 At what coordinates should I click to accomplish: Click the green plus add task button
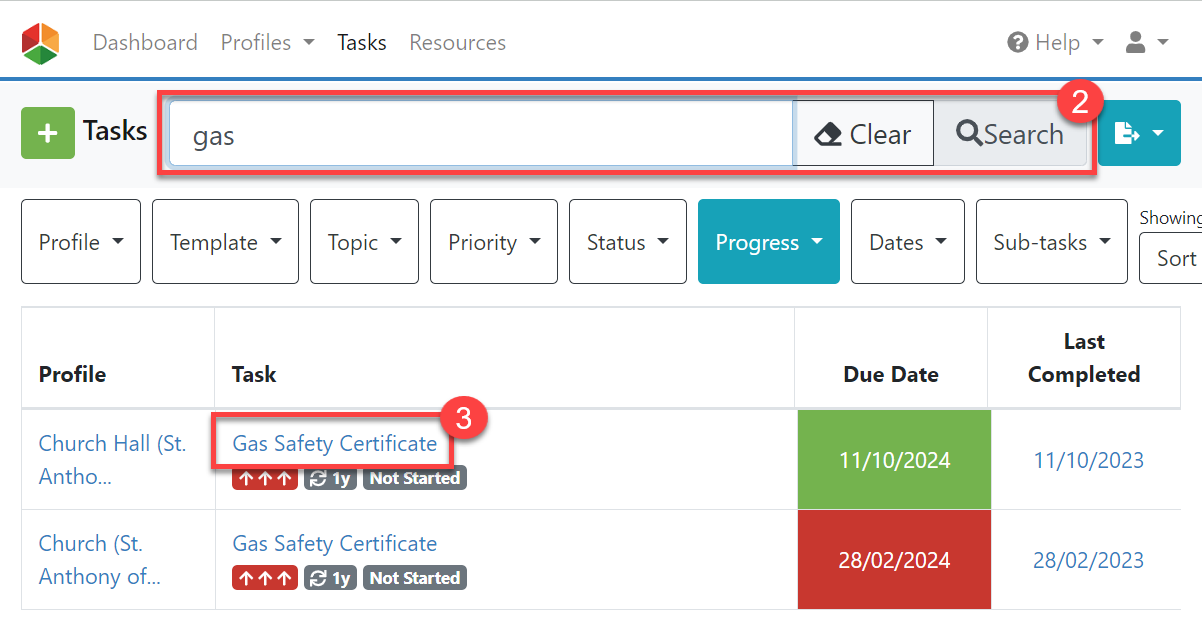click(48, 133)
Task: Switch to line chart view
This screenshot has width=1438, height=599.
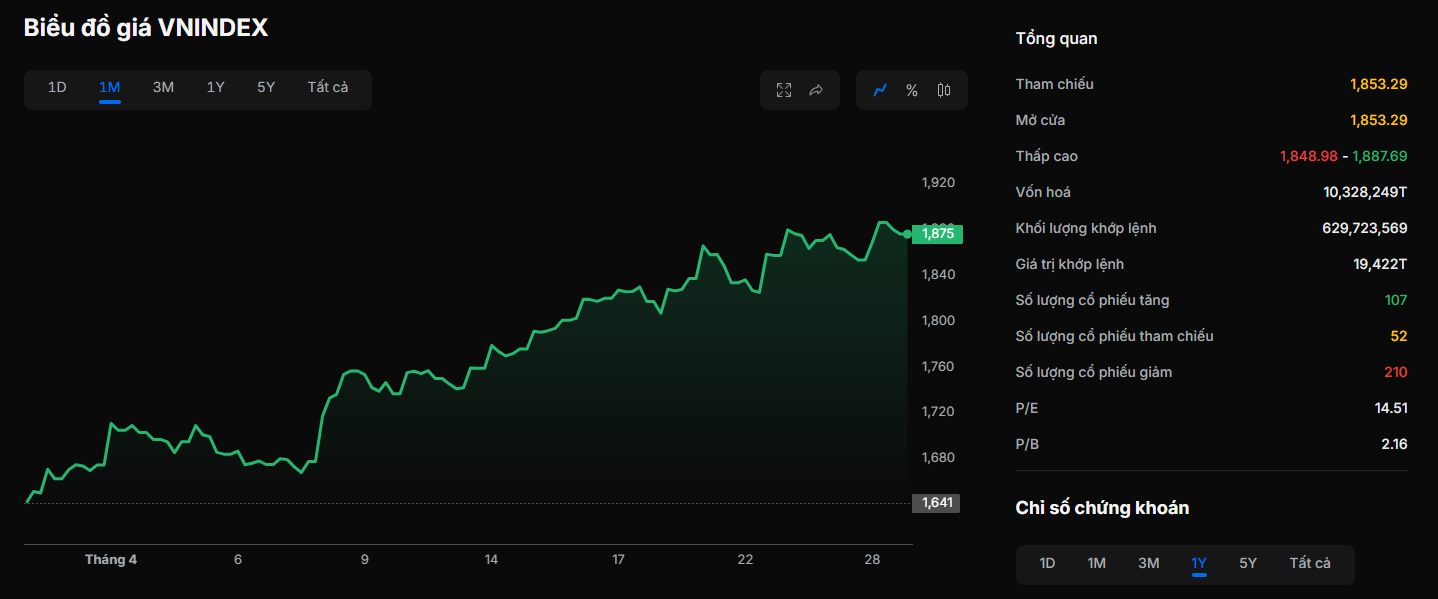Action: coord(880,90)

● ● ● ● ● ● ●

● **Work instructions**:
Make an exact copy of the lines from the one holding "Task: Switch to line chart view" through the end of the material, both ends included, and keep the pictures out of it.

● **Solved exercise**:
Task: Switch to line chart view
This screenshot has width=1438, height=599.
Action: coord(880,90)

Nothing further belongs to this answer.